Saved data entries
----------------

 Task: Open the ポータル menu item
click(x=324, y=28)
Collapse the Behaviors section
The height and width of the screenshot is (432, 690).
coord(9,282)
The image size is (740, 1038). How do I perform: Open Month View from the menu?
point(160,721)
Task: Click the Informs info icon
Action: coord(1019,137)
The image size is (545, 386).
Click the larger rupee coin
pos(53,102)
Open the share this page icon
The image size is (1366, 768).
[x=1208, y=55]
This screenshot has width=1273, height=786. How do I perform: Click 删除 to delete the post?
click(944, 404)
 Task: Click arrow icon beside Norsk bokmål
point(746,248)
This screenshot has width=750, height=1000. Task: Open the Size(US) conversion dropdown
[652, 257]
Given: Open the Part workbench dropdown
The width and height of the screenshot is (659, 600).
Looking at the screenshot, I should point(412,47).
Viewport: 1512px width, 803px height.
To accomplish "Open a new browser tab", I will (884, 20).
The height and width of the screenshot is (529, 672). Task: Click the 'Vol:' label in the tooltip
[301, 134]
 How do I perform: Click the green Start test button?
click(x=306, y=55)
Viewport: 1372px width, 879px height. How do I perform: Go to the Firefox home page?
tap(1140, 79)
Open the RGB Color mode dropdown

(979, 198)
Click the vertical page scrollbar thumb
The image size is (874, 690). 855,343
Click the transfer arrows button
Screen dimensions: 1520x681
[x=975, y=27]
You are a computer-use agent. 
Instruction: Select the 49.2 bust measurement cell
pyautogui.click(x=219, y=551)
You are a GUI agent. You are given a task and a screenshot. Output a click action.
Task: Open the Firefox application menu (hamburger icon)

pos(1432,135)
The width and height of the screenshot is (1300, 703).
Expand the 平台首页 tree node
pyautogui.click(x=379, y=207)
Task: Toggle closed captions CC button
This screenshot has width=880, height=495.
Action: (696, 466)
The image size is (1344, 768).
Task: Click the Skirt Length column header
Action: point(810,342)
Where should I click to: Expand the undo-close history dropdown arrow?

----------------

> [What the task asks]:
What is needed is every line of the records that contains the word "agent".

> [Exercise result]:
You are a computer-use agent. 
You are a GUI agent. You are given a task and a screenshot. Output a click action.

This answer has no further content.